Thanks to the widespread constitutional and legal guarantees, politicans even attempting to reduce benefits can almost surely expect protracted court challenges...

So what's the answer to the pension morass? While changing benefits for existing employees is difficult, if not legally impossible, a handful of politicians have been attempting to at least reduce the amount of cash the plans siphon out of government budgets in the future...Governments will probably continue to offset rising pension costs by slashing services and, in the process, laying off workers...

Another alternative is for employees to contribute more to their pension plans. About 80% of all state and local plans require employees to make at least some contribution to their defined-benefit plan; the average payroll deduction is 5% of salary...But increasing that amount is a tough sell...Don't count on a booming stock market to come to the rescue...

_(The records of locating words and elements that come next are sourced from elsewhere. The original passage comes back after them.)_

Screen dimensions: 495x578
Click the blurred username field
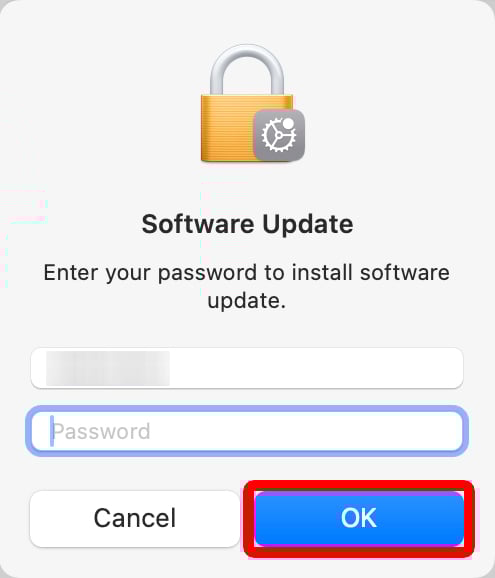coord(247,368)
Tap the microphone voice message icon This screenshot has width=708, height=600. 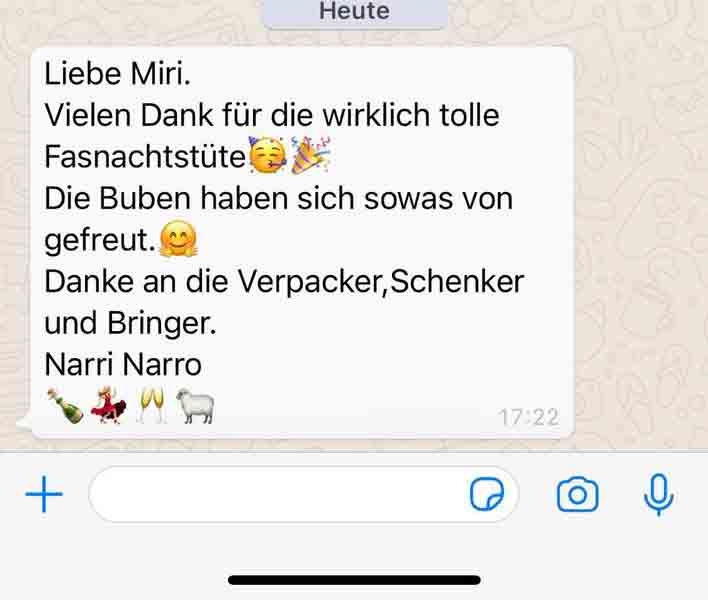pos(659,495)
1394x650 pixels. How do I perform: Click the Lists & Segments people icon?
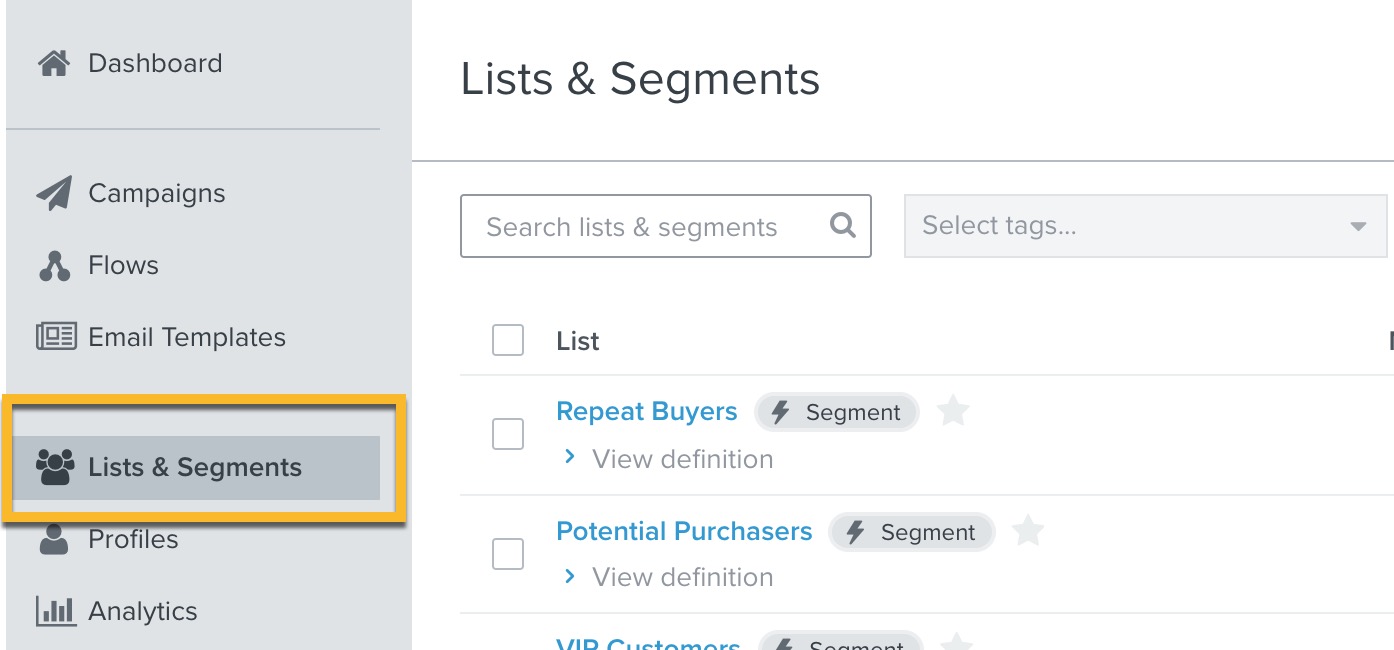click(x=55, y=467)
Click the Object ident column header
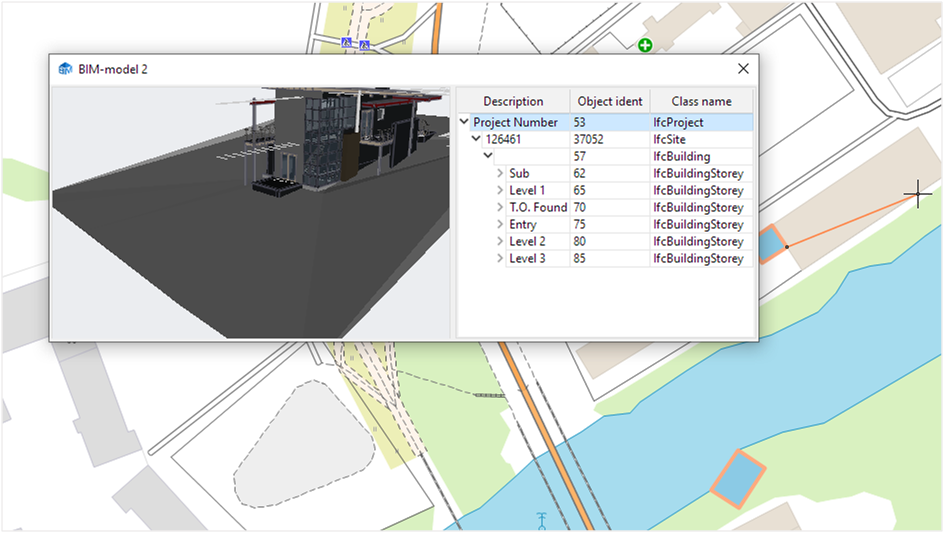This screenshot has width=944, height=533. (x=609, y=101)
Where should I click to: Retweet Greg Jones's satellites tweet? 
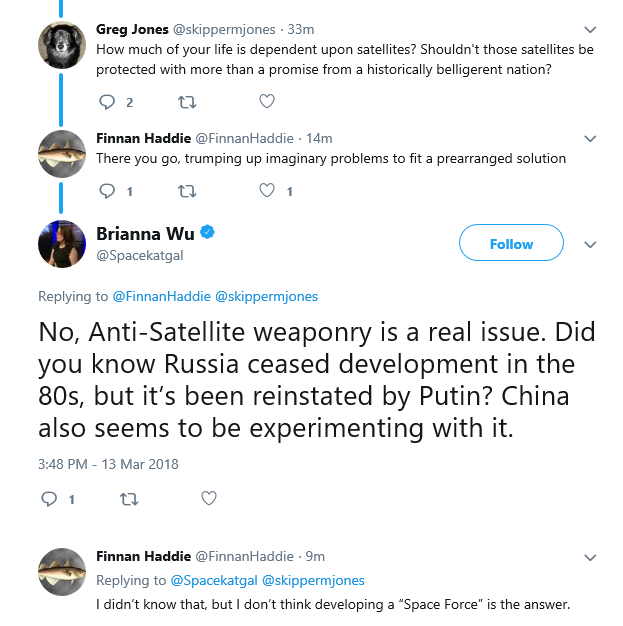click(x=187, y=102)
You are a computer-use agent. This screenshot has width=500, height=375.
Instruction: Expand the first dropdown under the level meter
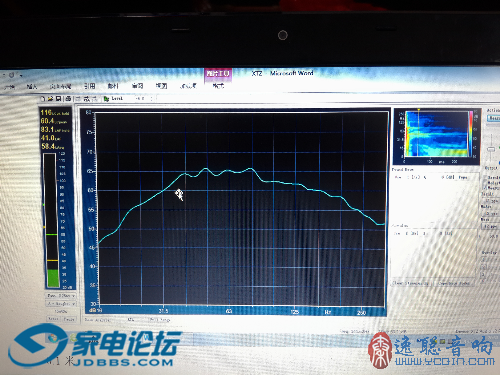[x=61, y=295]
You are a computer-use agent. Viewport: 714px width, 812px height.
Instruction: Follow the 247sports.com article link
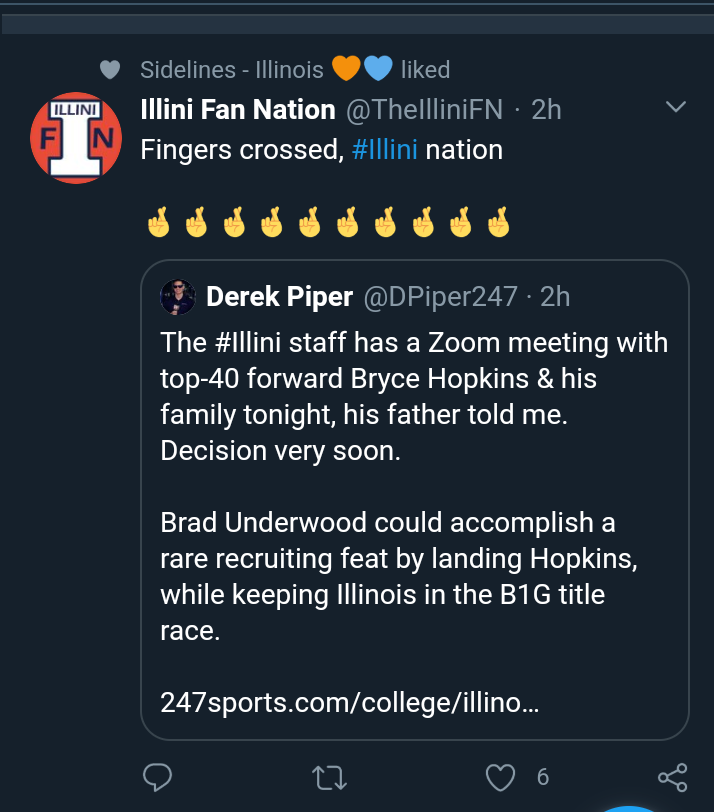(x=350, y=702)
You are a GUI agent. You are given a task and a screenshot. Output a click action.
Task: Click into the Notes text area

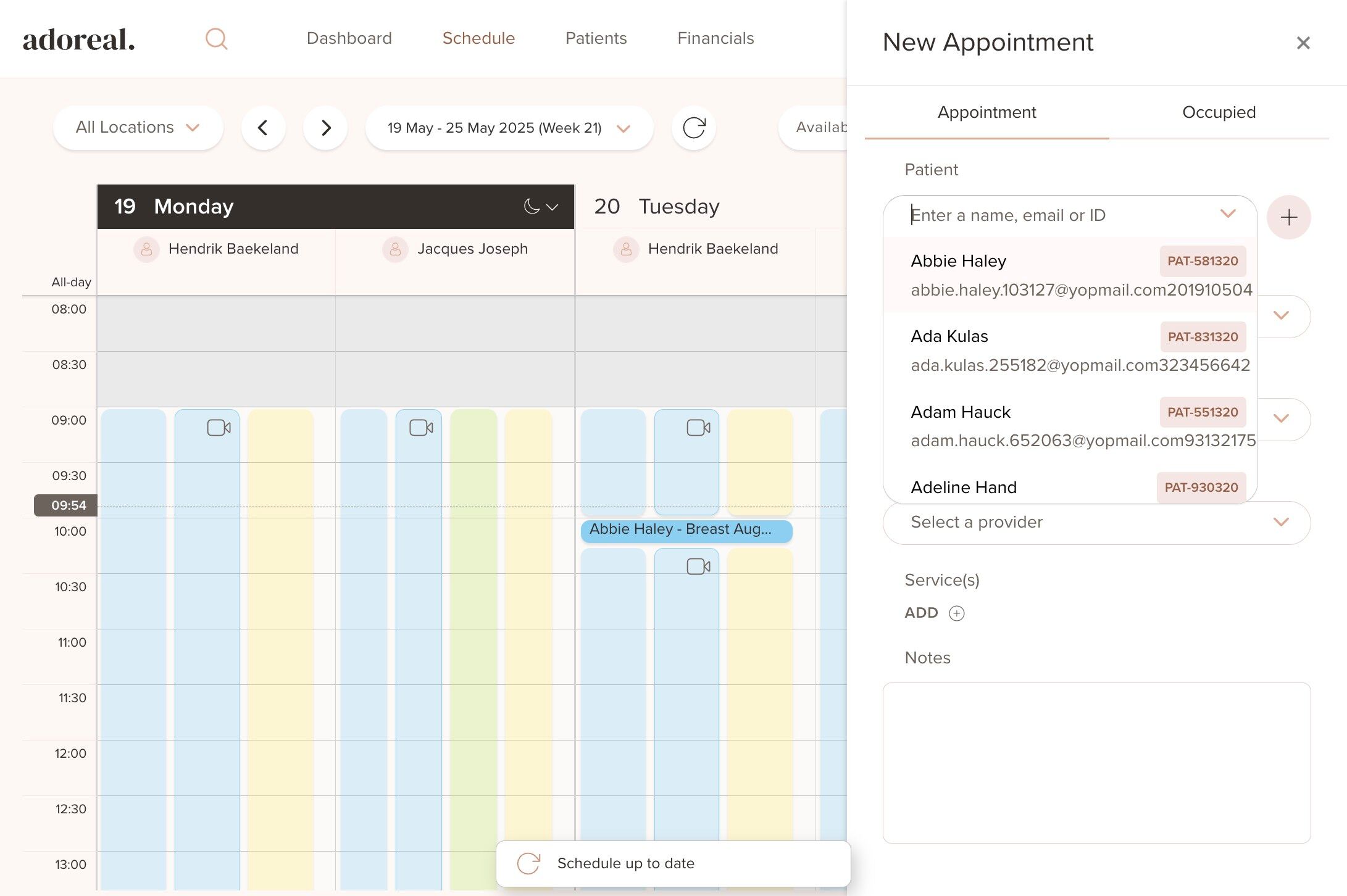coord(1096,762)
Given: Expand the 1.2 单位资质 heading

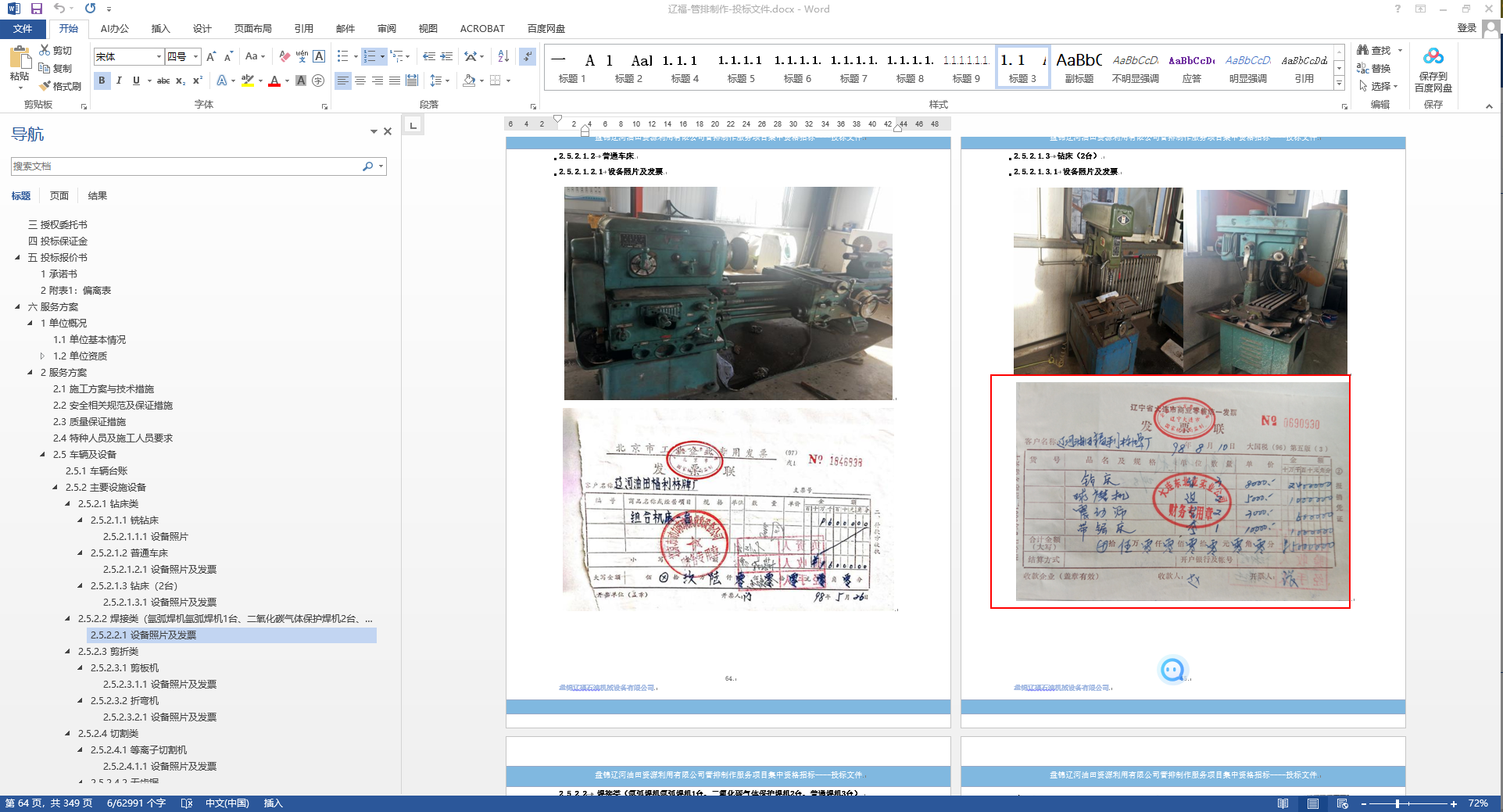Looking at the screenshot, I should (42, 356).
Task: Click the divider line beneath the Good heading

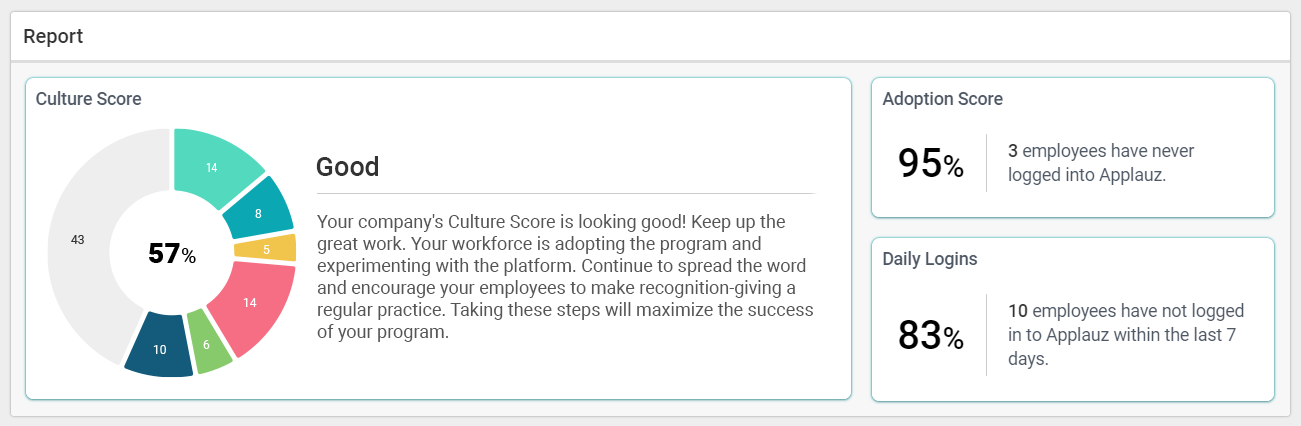Action: click(565, 193)
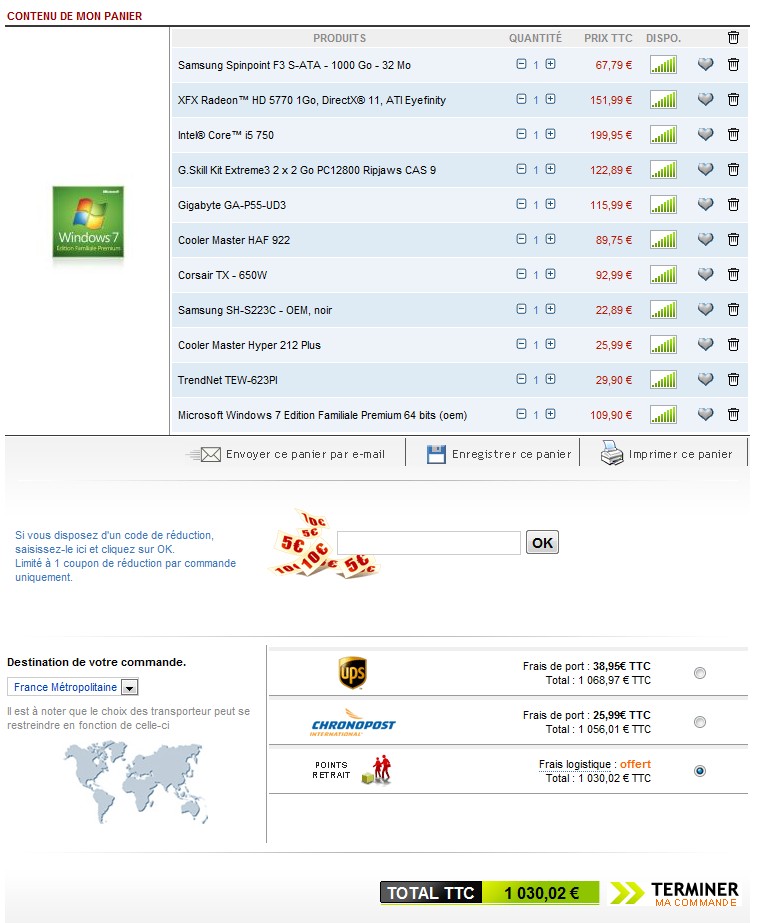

…it’s looking as if the main responsibility for the public pension mess is going to rest squarely with taxpayers for the foreseeable future. [One union official] acknowledges that the situation might be creating some anger among workers in the private sector. "As more people are concentrated in positions that have no pension system at all, they look at some of these things with resentment," he says. "Hopefully some day they’ll all join unions, and they can negotiate better benefits for themselves."

Oh, that's a really intelligent comment there at the end of the article. Such a stunning grasp of basic economics.

And you wonder why it has never crossed the minds of public sector union officials to ask one simple question working families and retirees answer every day: Where is the money going to come from to pay for all of these outrageous contractual demands by public sector unions?